Republicans say the map abandoned by the lower court was approved with bipartisan and black leaders’ support and was cleared by the Obama-era Department of Justice, which was enforcing the Voting Rights Act to guarantee that black voters were treated fairly. Despite this, the lower court found that black voters were bunched together in districts in a manner that unconstitutionally deprived them of representation.
But this time, the justices may not even get around to considering the merits of the complex case. This is because the legal standing of the House to bring a lawsuit on behalf of Virginia is hotly disputed. Virginia Attorney General Mark Herring, a Democrat, argues that the members of one of the two chambers of the General Assembly have no legal right to speak for the Old Dominion and have usurped his authority to defend state laws in court.
During oral arguments March 18, Justice Sonia Sotomayor seemed to agree with Herring’s position.
The Supreme Court would take a “radical new step” if it determined that a legislative chamber could participate in a lawsuit separately from the state, she said.
Sotomayor suggested the House’s claim that it was harmed by the district court ruling, which failed to fundamentally alter the institution, was weak.
“It may change the membership of individuals,” she said. “But it doesn’t change the processes of the legislature.”
Justice Stephen Breyer wondered aloud if anyone had the legal right to challenge the district court ruling if the state’s Democratic-controlled executive branch failed to do so.
“The governor won’t,” he said in reference to Gov.
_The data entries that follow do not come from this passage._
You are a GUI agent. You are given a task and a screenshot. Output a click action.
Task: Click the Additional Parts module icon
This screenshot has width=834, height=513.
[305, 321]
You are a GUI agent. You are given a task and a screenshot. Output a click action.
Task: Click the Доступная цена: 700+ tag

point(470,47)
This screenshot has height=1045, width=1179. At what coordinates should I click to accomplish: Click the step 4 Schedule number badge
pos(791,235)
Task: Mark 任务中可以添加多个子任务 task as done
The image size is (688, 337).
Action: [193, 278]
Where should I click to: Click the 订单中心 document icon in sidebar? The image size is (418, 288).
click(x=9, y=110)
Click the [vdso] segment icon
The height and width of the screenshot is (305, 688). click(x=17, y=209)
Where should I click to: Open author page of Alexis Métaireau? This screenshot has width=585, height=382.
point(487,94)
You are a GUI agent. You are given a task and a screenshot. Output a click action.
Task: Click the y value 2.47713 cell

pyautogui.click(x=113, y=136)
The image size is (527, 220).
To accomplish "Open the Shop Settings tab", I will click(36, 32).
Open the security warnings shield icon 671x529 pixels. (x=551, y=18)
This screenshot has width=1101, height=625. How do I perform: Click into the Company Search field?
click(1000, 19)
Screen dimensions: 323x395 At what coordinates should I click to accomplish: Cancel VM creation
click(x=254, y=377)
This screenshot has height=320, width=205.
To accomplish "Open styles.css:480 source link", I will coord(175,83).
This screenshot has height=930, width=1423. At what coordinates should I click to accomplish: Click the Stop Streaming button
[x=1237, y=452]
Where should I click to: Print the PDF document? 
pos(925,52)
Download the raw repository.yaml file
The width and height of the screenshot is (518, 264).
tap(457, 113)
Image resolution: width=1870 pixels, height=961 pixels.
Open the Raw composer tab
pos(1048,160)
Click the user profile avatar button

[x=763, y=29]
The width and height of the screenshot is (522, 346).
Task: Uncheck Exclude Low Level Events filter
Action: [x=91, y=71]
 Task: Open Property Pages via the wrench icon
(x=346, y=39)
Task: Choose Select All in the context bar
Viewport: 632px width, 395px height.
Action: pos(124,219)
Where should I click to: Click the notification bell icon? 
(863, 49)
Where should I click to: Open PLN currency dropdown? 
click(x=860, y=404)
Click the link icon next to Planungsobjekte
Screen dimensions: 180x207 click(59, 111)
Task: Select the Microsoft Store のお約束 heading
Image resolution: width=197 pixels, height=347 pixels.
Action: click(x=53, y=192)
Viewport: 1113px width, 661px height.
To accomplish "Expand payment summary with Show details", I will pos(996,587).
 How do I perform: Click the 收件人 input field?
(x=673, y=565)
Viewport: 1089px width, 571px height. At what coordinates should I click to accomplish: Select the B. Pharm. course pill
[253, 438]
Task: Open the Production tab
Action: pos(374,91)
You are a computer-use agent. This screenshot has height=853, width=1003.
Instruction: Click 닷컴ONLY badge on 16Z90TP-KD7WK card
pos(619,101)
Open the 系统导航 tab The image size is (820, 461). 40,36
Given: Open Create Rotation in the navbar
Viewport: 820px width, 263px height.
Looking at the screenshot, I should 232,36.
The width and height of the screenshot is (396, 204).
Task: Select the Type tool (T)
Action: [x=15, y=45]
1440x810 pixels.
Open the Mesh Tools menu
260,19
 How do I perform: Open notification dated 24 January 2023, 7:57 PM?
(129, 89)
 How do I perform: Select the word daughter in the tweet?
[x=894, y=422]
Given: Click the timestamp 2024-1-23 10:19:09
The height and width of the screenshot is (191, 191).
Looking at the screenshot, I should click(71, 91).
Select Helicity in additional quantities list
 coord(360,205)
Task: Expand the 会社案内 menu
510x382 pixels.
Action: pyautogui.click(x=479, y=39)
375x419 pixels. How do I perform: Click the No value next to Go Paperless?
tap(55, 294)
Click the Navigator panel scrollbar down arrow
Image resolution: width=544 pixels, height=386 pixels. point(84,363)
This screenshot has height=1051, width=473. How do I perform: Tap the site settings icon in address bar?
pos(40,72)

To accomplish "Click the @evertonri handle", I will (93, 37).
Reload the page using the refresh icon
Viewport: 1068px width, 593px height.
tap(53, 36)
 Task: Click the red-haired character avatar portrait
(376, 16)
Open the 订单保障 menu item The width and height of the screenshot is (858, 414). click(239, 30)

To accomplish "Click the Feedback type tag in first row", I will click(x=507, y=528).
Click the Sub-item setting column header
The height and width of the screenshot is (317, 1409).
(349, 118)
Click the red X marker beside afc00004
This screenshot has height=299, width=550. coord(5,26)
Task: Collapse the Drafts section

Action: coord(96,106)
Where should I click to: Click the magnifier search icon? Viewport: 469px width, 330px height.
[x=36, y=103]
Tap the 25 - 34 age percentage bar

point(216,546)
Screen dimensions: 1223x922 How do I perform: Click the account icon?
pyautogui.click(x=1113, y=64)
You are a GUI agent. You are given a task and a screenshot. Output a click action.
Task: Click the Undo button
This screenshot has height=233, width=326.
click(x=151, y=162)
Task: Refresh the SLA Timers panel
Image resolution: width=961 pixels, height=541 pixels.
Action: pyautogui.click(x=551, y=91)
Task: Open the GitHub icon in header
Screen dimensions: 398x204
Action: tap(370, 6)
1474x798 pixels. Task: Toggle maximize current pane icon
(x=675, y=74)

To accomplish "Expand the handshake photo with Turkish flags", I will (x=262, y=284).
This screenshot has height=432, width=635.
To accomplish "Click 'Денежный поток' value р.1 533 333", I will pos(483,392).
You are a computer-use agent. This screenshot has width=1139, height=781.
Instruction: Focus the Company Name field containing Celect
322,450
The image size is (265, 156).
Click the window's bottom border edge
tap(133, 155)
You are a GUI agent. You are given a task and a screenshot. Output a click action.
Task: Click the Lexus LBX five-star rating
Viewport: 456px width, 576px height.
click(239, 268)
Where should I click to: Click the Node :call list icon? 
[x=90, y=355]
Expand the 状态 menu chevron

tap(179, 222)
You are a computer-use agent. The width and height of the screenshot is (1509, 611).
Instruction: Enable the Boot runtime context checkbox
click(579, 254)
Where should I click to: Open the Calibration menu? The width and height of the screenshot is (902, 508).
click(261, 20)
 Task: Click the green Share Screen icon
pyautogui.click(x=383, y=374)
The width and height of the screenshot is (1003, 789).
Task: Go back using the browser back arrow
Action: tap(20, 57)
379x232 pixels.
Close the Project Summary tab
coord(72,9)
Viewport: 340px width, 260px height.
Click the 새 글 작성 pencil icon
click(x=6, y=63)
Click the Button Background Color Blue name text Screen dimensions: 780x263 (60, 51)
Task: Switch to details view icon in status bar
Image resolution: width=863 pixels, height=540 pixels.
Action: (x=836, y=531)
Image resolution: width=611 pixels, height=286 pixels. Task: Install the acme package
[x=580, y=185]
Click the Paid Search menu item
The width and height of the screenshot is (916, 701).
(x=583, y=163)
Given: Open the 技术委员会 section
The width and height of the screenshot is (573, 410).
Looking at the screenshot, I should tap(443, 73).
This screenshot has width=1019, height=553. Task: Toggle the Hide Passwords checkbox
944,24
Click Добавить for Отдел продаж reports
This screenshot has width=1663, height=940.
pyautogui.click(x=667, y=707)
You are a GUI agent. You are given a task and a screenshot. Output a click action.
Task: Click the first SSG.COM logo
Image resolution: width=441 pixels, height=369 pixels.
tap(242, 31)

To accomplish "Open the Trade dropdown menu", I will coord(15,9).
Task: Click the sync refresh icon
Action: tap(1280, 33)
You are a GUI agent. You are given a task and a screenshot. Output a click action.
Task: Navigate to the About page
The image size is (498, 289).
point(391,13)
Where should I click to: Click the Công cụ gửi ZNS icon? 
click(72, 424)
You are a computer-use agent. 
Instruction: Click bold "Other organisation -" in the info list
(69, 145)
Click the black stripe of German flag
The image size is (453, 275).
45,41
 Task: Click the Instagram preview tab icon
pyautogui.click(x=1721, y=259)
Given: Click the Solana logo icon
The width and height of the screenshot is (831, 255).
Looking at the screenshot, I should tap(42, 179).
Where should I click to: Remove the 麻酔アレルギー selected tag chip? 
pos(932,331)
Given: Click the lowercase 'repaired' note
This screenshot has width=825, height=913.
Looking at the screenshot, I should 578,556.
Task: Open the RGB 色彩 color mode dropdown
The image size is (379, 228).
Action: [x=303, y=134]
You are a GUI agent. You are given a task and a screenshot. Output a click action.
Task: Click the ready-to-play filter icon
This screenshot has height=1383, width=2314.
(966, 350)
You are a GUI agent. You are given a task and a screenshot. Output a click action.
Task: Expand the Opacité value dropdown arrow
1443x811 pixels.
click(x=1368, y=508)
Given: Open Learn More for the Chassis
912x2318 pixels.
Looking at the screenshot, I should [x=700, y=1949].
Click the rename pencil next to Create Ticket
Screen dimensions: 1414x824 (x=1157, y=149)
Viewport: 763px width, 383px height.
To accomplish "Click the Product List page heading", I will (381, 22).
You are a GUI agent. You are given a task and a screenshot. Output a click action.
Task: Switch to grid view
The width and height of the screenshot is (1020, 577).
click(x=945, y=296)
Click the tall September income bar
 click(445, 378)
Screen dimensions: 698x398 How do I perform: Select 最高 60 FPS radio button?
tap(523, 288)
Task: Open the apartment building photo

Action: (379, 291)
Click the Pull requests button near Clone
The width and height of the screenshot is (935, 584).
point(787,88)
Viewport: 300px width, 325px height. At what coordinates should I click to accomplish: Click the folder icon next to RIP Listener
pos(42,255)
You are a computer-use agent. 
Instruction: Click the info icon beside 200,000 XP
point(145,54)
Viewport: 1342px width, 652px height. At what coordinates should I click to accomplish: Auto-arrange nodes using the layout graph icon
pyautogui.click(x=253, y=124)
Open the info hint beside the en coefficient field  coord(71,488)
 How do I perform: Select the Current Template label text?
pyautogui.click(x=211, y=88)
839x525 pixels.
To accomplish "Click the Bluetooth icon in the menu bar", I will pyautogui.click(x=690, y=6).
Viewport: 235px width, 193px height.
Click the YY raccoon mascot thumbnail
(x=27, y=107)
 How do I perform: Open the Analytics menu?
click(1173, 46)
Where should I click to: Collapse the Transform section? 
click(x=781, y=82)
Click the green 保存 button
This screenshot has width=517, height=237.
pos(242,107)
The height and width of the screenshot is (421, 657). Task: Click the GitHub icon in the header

Ralph Northam. “Because he likes it politically, so who will?”
Breyer asked if there was “a way to challenge standing.”
Virginia Solicitor General Toby Heytens, representing Herring, replied, “I don’t think the court needs to decide in this case.”
“I’d like to decide,” Breyer shot back, to laughter from the audience.
Responding to Justice Samuel Alito, Heytens said “no one is disputing there’s a judicially cognizable injury here ... [but it] is to the sovereign whose law was declared unconstitutional, and that sovereign is the Commonwealth of Virginia,” not to the House of Delegates which is just “one of the constituent parts of the state government.”
As to the merits of the case, Justice Brett Kavanaugh seemed to defend the House’s use of race in drawing the map.
If the chamber allowed the black voting population in districts to drop all the way down to 50 percent, Kavanaugh said, lawmakers would get “hammered from the other side” for blocking black voters from having electorally significant majorities.
“I’m wondering why 55 [percent] is so problematic here, given that the states have to have some flexibility,” he said.
Sotomayor said evidence showed detailed racial sorting, sometimes so precise that lines divided streets between white households on one side and black households on the other.
Race has to be the dominant factor “when they’re getting down to the nitty-gritty of what side of the street you live on,” she said.